YOUR ASSIGNMENT -
Leave out the pictures and retype exactly the lines from the line with "439x315 pixels." through the end of the listing below.

════════

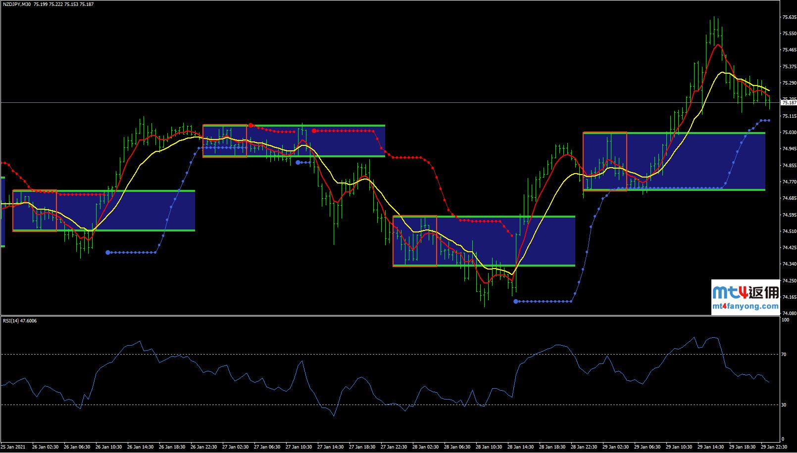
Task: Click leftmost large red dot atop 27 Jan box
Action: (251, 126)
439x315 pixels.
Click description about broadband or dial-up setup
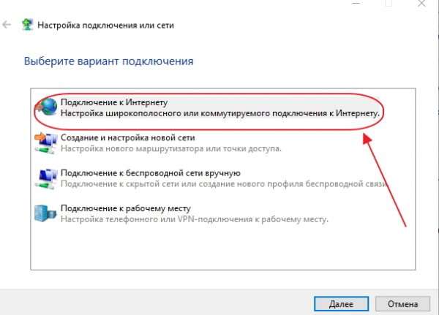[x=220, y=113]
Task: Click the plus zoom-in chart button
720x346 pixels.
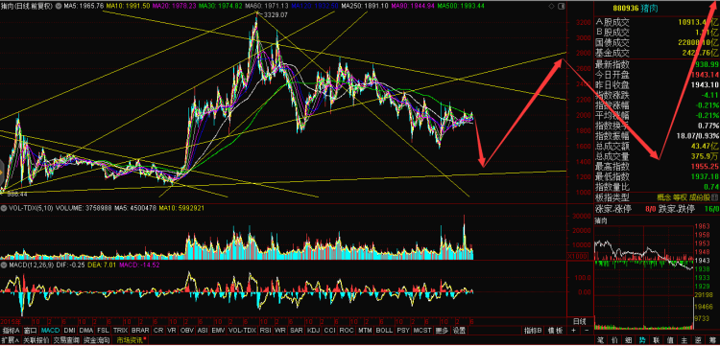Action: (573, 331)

════════

RESULT OF THIS EXERCISE -
439x315 pixels.
Click description about broadband or dial-up setup
[x=220, y=113]
Task: Click the plus zoom-in chart button
720x346 pixels.
Action: (573, 331)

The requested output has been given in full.